Saturday, March 1, 2008

Out Of It.

So, it's 3:19 PM right now.
Last night was fun, I was with Fred and Kara for most of it.

Today... I'm all over the place.

I feel out of it.
I'm having moments of realization, grandeur, and pessimism all at once, and it's scaring me.

I know why people don't like me.
I know why all of my relationships fail.
I know why 3/4 of my friends can't stand me
I know why I can't stand me

I'm afraid.
I'm afraid of who I already am, and who I could become.
I'm afraid of what I think.
I'm afraid of what this fucking blog has done to me.

I have friends who drink, I don't.
I don't know why I don't, it's not some legal matter (me being under 21), or making a fool of myself (I do that regardless of alcohol in my system), and I'm not afraid of becoming an alcoholic...

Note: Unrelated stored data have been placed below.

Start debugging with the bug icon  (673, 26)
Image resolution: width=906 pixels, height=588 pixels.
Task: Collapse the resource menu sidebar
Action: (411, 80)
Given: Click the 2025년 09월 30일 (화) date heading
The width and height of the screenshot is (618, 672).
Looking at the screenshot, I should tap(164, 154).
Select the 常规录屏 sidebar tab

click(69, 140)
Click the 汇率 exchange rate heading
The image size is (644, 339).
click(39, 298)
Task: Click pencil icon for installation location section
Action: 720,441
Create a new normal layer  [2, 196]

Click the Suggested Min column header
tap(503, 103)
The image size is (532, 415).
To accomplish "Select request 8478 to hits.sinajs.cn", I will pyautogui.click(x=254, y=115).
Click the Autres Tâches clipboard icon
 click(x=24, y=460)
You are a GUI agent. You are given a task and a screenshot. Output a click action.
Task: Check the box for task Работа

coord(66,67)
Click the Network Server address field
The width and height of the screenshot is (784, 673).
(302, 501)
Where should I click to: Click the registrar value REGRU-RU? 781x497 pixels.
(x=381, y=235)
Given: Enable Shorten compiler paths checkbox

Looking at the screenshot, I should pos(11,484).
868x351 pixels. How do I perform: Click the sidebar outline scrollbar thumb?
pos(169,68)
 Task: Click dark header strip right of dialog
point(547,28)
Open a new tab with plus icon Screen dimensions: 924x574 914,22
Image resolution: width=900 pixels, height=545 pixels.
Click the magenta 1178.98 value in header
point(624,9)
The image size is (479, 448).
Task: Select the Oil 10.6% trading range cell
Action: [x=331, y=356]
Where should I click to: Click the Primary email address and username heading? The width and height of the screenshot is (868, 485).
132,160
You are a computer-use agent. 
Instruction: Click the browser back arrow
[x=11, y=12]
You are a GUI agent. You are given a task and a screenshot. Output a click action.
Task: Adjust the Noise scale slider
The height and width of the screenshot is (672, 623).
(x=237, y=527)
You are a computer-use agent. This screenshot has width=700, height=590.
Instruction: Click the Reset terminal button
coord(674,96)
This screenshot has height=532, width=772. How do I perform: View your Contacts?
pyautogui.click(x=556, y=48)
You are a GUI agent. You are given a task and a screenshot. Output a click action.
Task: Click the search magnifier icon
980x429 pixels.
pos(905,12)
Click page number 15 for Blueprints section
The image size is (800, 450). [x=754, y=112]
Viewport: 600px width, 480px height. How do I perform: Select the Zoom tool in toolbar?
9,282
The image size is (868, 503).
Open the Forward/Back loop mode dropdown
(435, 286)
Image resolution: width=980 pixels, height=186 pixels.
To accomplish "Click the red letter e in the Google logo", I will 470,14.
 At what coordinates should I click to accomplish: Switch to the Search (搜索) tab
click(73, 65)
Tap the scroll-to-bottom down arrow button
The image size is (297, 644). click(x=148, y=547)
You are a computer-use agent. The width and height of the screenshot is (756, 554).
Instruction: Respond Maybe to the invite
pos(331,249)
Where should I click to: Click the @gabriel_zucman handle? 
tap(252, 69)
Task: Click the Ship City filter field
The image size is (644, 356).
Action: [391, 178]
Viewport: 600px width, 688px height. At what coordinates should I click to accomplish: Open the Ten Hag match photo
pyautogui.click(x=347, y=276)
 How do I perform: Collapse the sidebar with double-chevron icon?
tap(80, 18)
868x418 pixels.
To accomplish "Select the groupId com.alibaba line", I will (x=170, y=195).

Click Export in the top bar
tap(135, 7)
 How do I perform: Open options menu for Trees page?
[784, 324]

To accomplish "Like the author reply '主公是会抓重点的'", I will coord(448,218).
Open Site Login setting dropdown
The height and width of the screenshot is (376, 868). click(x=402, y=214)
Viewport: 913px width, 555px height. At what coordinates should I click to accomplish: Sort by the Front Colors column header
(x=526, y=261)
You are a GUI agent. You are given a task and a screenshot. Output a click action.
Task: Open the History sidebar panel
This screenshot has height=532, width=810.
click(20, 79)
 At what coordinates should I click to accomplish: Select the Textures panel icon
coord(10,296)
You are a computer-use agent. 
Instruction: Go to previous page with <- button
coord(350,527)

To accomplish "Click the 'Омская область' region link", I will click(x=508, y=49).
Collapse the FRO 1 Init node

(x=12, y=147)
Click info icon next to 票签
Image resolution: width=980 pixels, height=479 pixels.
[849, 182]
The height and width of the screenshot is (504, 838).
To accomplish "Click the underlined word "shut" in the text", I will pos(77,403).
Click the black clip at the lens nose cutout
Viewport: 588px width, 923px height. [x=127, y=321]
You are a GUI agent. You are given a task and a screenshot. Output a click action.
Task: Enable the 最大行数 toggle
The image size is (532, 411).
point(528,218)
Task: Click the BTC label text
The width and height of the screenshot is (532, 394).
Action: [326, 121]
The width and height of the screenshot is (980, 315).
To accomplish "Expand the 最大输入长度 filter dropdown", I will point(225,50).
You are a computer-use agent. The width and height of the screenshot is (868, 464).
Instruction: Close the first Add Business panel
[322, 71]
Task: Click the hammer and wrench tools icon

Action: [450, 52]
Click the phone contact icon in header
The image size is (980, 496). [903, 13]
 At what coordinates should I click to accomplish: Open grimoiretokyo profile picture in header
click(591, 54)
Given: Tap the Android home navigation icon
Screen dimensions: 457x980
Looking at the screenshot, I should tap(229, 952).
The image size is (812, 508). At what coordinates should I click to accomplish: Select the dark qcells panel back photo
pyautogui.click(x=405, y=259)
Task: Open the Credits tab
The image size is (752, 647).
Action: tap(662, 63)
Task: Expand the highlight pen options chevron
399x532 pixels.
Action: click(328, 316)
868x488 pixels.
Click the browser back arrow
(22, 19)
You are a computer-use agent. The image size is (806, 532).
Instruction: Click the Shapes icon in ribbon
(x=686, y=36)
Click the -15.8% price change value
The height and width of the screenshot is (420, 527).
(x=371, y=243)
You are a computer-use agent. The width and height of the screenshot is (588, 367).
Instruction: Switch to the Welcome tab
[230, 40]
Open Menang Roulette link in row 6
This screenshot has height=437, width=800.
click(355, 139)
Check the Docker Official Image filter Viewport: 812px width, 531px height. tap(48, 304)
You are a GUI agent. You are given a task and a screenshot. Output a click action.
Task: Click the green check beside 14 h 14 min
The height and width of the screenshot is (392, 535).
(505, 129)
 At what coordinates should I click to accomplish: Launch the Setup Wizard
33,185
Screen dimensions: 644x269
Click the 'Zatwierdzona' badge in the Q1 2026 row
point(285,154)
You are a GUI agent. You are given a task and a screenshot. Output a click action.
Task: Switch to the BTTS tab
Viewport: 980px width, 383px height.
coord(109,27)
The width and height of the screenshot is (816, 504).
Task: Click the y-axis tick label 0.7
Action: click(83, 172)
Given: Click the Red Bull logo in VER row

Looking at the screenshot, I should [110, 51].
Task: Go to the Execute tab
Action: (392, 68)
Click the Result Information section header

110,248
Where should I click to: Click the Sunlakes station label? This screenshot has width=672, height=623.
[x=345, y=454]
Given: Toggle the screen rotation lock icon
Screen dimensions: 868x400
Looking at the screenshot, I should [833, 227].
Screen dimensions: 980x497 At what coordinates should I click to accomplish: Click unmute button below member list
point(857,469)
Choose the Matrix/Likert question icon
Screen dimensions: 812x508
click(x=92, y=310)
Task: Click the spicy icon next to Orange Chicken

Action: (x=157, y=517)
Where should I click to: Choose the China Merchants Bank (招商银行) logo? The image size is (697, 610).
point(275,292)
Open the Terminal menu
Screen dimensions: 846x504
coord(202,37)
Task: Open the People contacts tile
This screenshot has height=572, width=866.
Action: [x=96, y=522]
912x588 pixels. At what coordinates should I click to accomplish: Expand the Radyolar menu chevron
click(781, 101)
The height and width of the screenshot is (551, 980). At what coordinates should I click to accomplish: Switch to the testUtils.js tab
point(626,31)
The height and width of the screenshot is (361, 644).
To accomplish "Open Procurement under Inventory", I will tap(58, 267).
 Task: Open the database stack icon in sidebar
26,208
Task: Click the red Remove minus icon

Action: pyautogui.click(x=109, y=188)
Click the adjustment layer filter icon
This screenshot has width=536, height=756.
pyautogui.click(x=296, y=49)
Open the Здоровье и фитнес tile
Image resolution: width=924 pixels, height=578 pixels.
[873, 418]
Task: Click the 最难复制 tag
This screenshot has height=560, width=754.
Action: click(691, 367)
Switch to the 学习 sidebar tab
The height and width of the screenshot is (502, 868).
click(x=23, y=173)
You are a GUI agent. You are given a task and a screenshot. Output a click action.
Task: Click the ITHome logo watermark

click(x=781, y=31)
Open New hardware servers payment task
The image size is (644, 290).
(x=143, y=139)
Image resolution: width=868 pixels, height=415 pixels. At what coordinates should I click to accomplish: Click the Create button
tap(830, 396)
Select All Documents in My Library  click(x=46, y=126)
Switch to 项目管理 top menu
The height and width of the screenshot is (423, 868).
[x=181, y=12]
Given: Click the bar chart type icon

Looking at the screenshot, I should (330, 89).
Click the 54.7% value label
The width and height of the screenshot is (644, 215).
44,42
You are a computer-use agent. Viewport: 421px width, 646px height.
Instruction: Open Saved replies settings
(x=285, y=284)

I don't know why I don't drink.
I should.
It'd be a lot easier.

Maybe I'm weak because I don't drink, because I'm not afraid of the outcome, or what will happen to me.

I wish it wasn't so bright right now.

I don't know.

2 comments:

Anonymous said...

you're smart for not drinking. don't think you should just because everyone else does...

Josh Bennett. said...

Thanks for the comment, I don't know- we all question our beliefs sometimes, I do at least.